假發一點也不好看,肖恩哭得更厲害了,被加西亞抱進懷里,才抽抽嗒嗒地說:“爸爸丑死了!”
徐意叢跟徐桓易下樓,沉默地坐在長椅上等批評。樓上的外婆在生氣,徐桓易的語氣也不好。“他不說,你就替他瞞著家里?”
徐意叢一動不動。她不是替他瞞著家里,事情根本不是他們想象的那樣。
徐桓易瞪了她半天,拿腳尖踢踢她,“你們倆,不是又……吧?那個黑手黨……?”
徐意叢安安靜靜地垂著腦袋,搖搖頭,又點點頭。
徐桓易嘆口氣,坐下來,“你倆也太懂事了,真讓人省心。以後小心點,千萬別讓外婆知道——而且外婆出門是大事,瞞不了多久,舅舅跟舅媽就在塞維利亞呢,你等著看吧,他們肯定馬上就來。”
外婆對徐桓司的批評教育持續到晚上六點半,終於叫護士來找徐意叢和徐桓易。
兩個人蔫蔫巴巴地進門,發現外婆竟然弄了一桌子養生的家鄉菜,還煲了淮山排骨湯,看樣子是要插手安排徐桓司了。
徐意叢坐下吃飯,外婆給她盛一碗湯,從對面遞過來,但沒跟她說話,大概還在記恨徐意叢跟徐桓司一塊把她瞞在鼓里。
但其實那已經非常不錯,至少她沒撞到徐意叢粘在徐桓司身上的場面。
徐意叢怕自己跟徐桓司眼神一對就露餡,於是埋頭喝湯。
徐桓易還以為她心情不好,一回想,自己下午剛批評過她,有點心虛,於是一個勁往她碗里放淮山和排骨,徐意叢吃得耳朵都紅了,最後還是外婆擋住徐桓易的筷子,“叢叢。”
徐意叢抬起頭,抹抹嘴,“嗯?”
外婆說:“下午不該打你,是著急了,外婆跟你道歉。”
徐意叢連忙搖頭。
外婆接著說:“你替家里照顧你大哥哥,是你懂事,但他做得不對,生病要治,如果治不好,要想辦法。你外公的老朋友在日本,有新的技術,新的設備,他下周就轉院過去。至於你,你好好讀書,我等你回家。”
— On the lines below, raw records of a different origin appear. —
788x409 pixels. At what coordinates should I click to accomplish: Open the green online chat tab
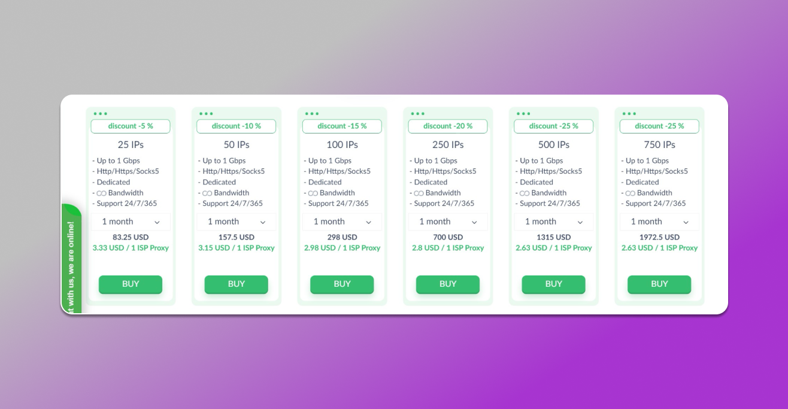pos(71,259)
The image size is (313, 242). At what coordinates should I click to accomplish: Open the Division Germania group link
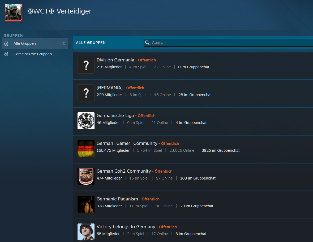[115, 60]
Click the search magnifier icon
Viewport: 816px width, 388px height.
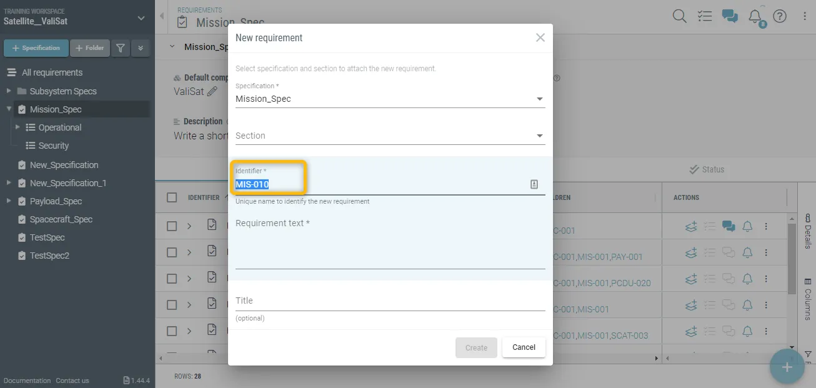point(679,16)
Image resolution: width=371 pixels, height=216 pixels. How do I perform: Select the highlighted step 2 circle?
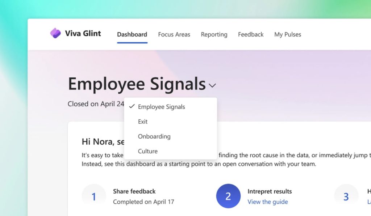point(228,196)
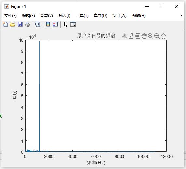Viewport: 186px width, 169px height.
Task: Open a file with the folder icon
Action: [x=13, y=24]
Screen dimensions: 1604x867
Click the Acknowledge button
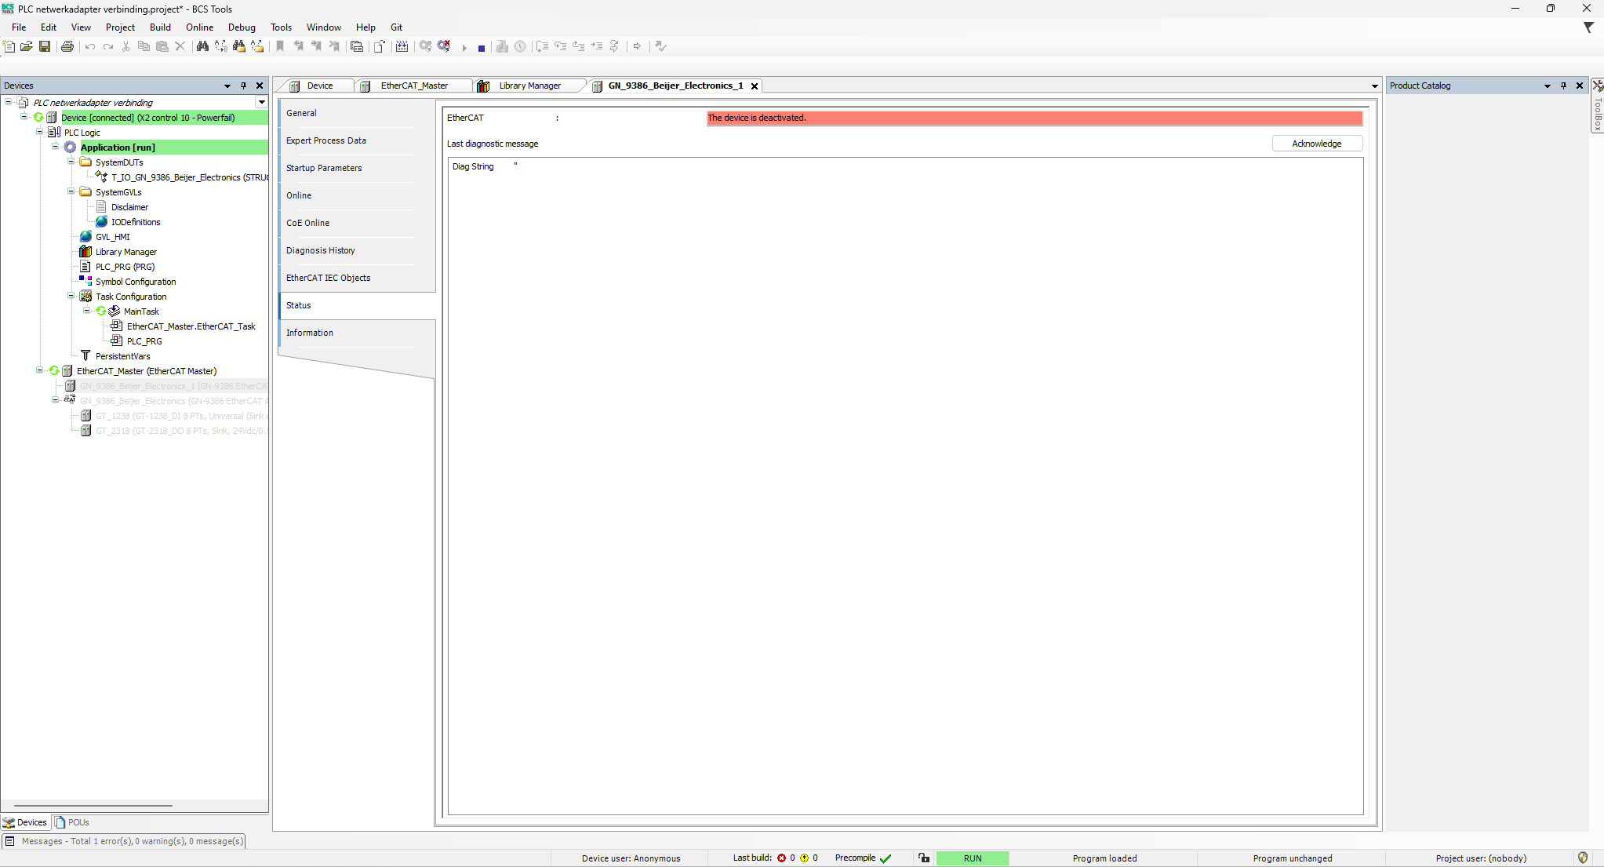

本來就應該是這樣,他過他的人生,她做她的事情,誰也不對彼此關心太多,因為兄妹之間本該僅此而已。
如果他們是僅此而已的話。
徐意叢慢慢把筷子放下,看著外婆,“……這里的技術也很好。”
她沒想壞誰的事,是實話實說。
外婆信任日本的醫療水平,但她比外婆清楚,這里一樣是頂尖水准。
她不介意還有誰要來看著徐桓司,反正她要把他的時間霸占得徹頭徹尾。
偷偷戀愛的經驗她有,她一會就去醫院上下打點,跟醫生護士洗?
腦說她只是徐桓司的妹妹,不會露餡的。
徐桓易拽了一下她的袖子,徐意叢沒服軟,“您擔心哥哥,但其實這里就是最好的,醫生都已經很了解情況了,不用換地方,而且還有很熟的朋友,剛才那個小孩兒您看見了嗎?他爸爸還要跟哥哥學圍棋呢。保持心情愉悅很重要。”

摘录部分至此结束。